Driving after lockdown
In the days preceding lockdown, a number of people left to spend the time with their families or even found themselves stranded at holiday destinations. Thus, as lockdown is about to be lifted, busy roads between major cities can be expected as people return home. Even the roads within cities will be busy as people return to work and their normal activities. If this applies to you, keep these defensive driving tips in mind as you navigate the roads.
The managing director of MasterDrive, Eugene Herbert, recommends keeping a following distance of at least three seconds. “Whether you are driving in free-flowing traffic or heavy traffic, keep a safe distance between yourself and the vehicle behind you. Should the car in front of you suddenly stop, you will have enough time to stop and potentially prevent a major pileup.
“You can estimate the following distance in a simple way. Once the car in front of you passes a fixed mark, such as a street sign, you should be able to count three seconds before you pass that same point.

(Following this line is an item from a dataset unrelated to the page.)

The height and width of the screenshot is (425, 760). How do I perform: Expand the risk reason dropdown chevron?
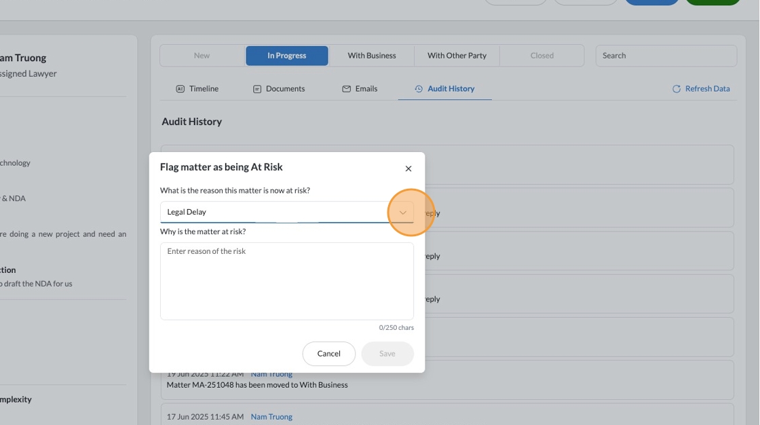point(403,213)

If a car is driving too close behind you, rather move over and let them pass, even if you are not in the ‘fast lane,’ rather than be obstinate and risk your life and finances in the process.”
Assume the worst of every road user. “This is not to say that you should overreact or be paranoid but do not assume that because a traffic light is red oncoming traffic is definitely going to stop or that the cyclist on the side of the road will not fall. Double check intersections, give pedestrians and cyclists a berth of at least 3m, slow down when you see animals near the road and have an escape route should something go wrong.
“As there has been considerably less cars on the roads and some areas experienced heavy rainfall during lockdown, you should also be on the lookout for debris in the road, potholes, broken traffic lights and overgrown pavements. Awareness of your surroundings and understanding how any scenario could go wrong is critical to being able to avoid crashes.”
In your rush to get home or resume your work routine, do not take unnecessary risks. “Speeding, swerving between lanes, tailgating, cutting people off, passing illegally, and refusing to let faster vehicles move past all increase your chances of being in an accident and reduce your awareness of a potentially dangerous situation.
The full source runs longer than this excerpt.